Helen Chadwicks Performance-Stück Domestic Sanitation (1976), grobkörnig festgehalten auf Super 8 Film, zeigt Frauen, die . . . mit Dingen beschäftigt sind. Im ersten Teil, Latex Glamour Rodeo, streifen Diven in Latex durch ihre unterirdischen Gemächer, wo sie einer Serie merkwürdiger Handlungen nachgehen, z.B. sich gegenseitig das Schamhaar kämmen. Im zweiten Teil, Bargain Bed Bonanza, setzen sich vier Betten in Szene – sie rauchen, tanzen, staubsaugen und benehmen sich allgemein daneben.
Die Gäste Renate Lorenz und Sandra Ortmann begleiten den Abend, indem sie Elemente von Kollaboration, Kontaminierung, Queerfeminismus und insbesondere BDSM heranziehen, um einen Rahmen für die Diskussion mit und über Domestic Sanitations herzustellen. Welche Rolle nehmen die Performer – und auch die Gäste – während ihrer Performance ein, und warum? Welche Regeln werden im Zuge künstlerischer, sexueller und ökonomischer Kollaborationen aufgestellt und gebrochen? Wo finden Kunstwerke ihre Grenzen, wo verlaufen die Grenzen unserer Beziehung zu ihnen, und was passiert, wenn sie überschritten werden?
Vor Beginn der Veranstaltung, pünktlich um 19.00 Uhr und 19.30 Uhr, wird es zwei Screenings von Domestic Sanitation geben. Die Live-Performance/Diskussion beginnt Schlag 20.00 Uhr.

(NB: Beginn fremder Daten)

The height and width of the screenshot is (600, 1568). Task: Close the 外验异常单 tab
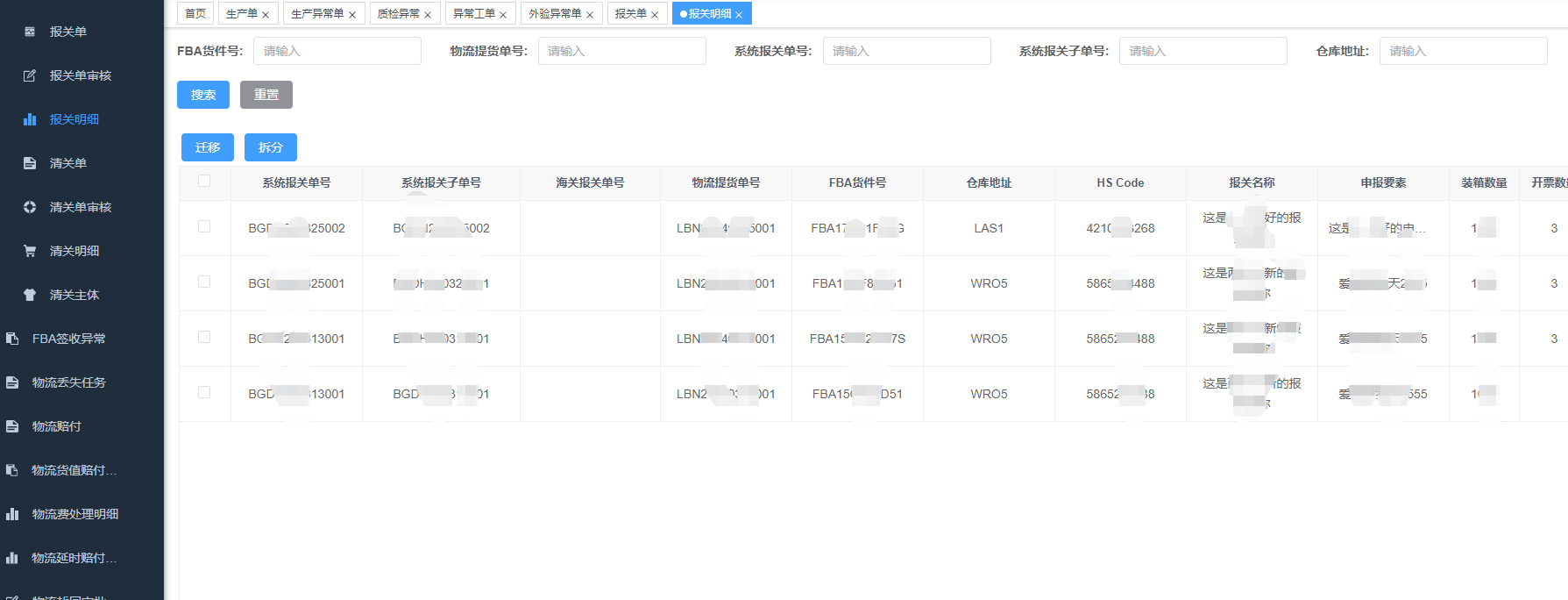click(590, 15)
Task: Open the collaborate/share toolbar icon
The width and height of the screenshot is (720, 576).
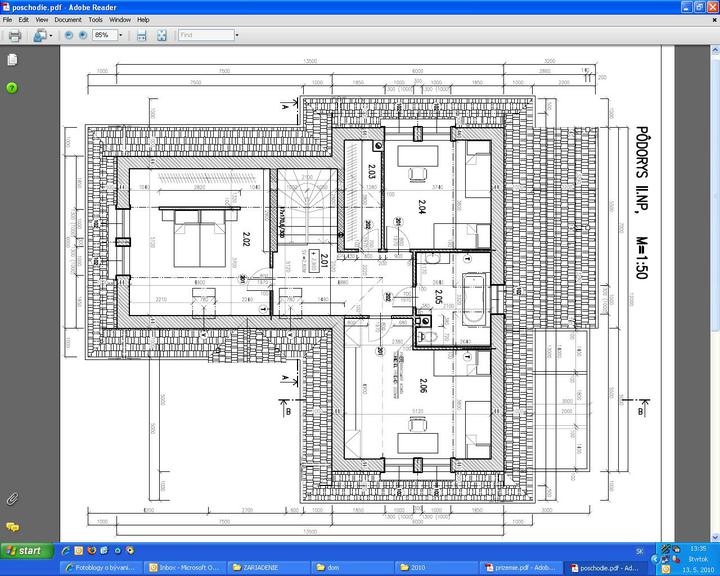Action: 38,35
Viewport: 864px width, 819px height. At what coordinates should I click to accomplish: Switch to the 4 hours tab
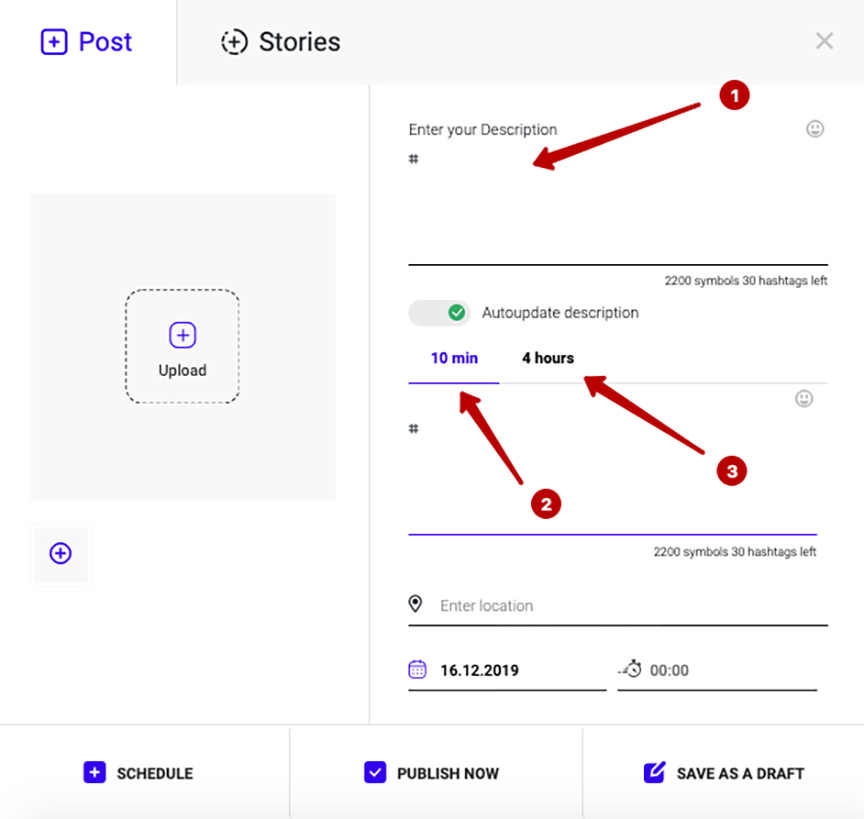[548, 358]
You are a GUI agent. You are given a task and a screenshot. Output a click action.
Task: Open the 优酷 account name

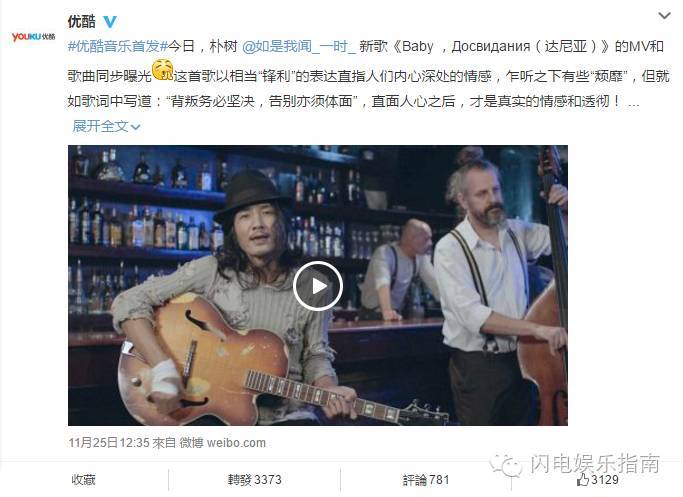click(x=81, y=21)
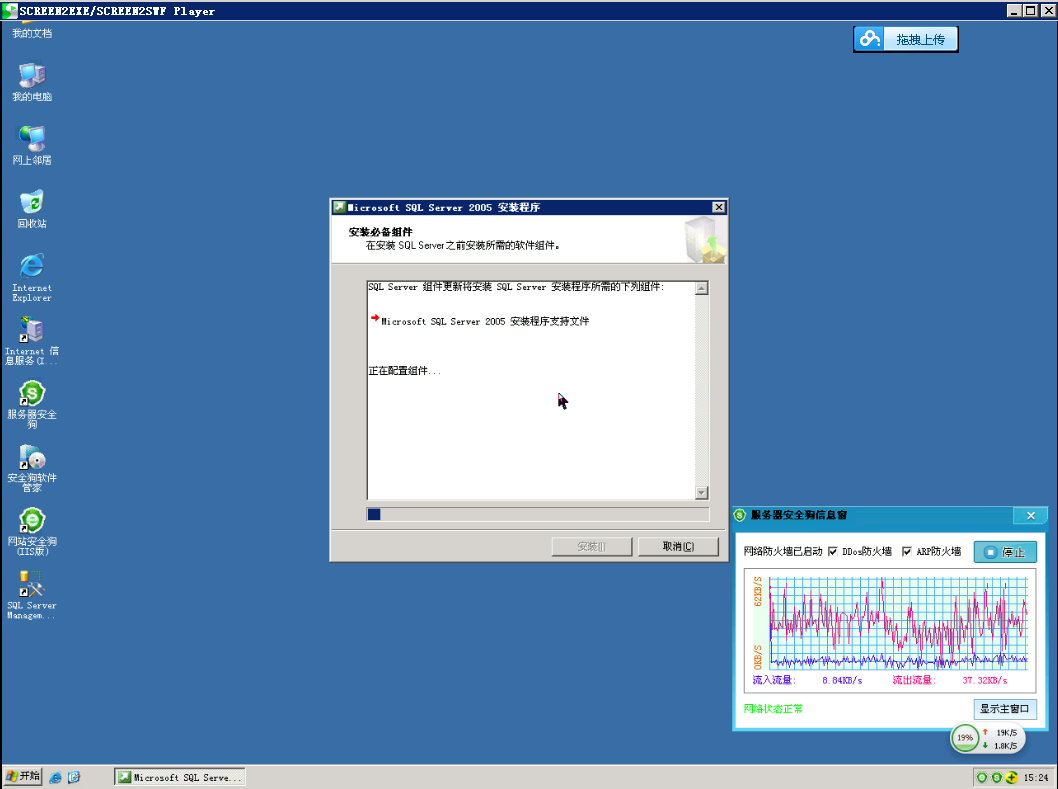Click the 取消(C) cancel button
Viewport: 1058px width, 789px height.
click(678, 546)
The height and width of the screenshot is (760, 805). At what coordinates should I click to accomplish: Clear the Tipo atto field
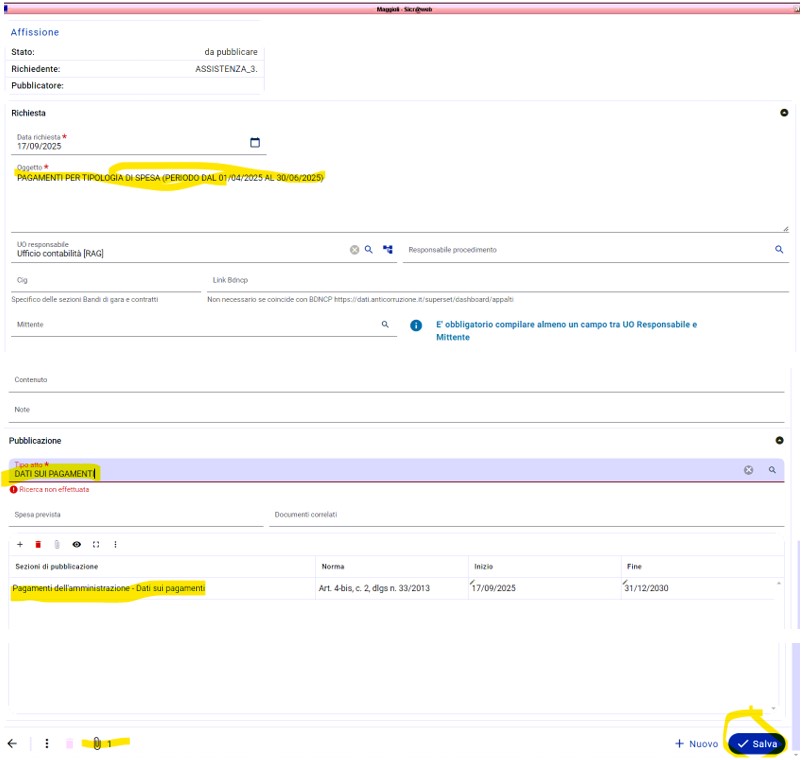tap(748, 470)
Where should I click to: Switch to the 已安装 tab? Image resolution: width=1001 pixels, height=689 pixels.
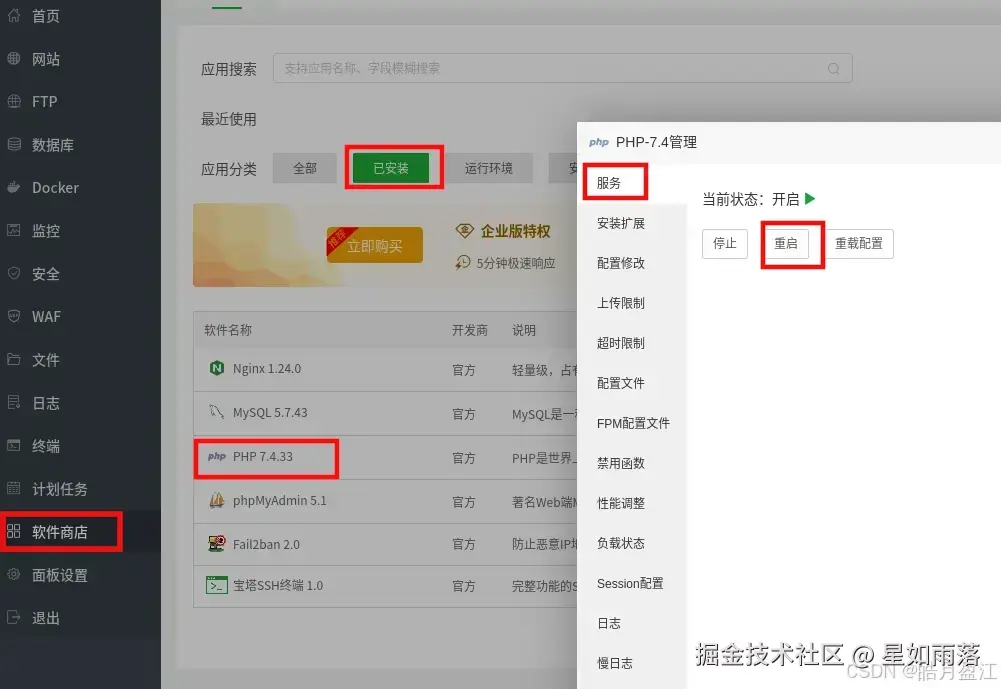394,168
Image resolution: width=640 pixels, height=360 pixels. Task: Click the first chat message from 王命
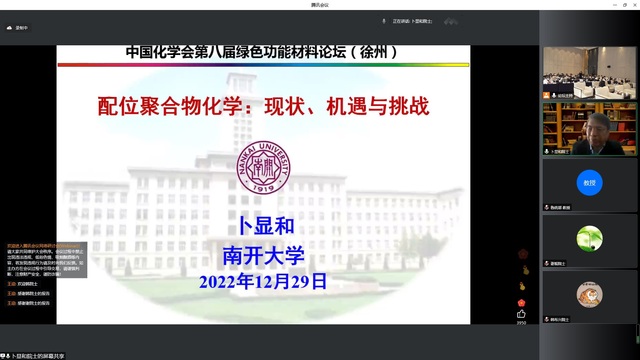click(x=22, y=284)
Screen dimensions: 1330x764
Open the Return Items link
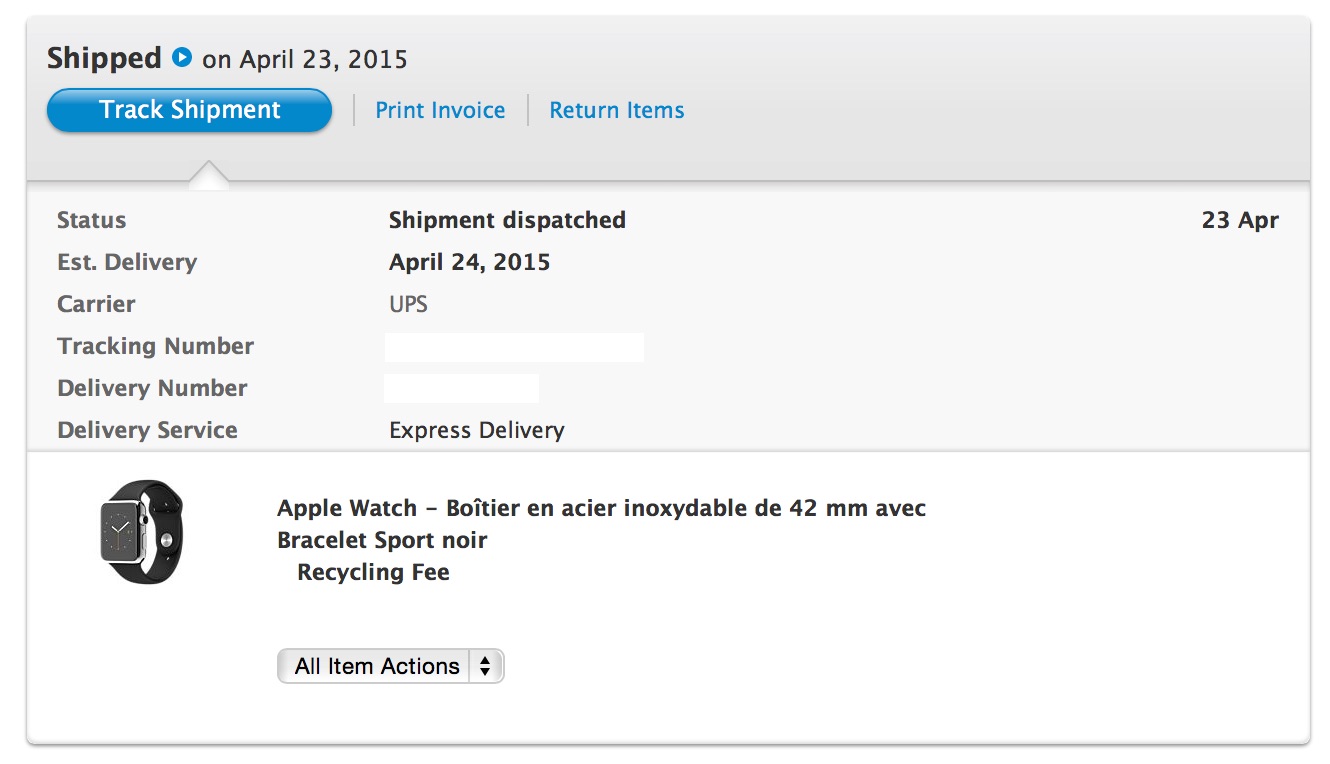(617, 110)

Die Veranstaltung wird in Deutsch und Englisch stattfinden. Spontanübersetzung wird angeboten (Deutsch-Englisch, Englisch-Deutsch sowie auch in andere Sprachen, soweit möglich). Alle sind eingeladen, sich in der Sprache zu beteiligen, in der sie sich am wohlsten fühlen.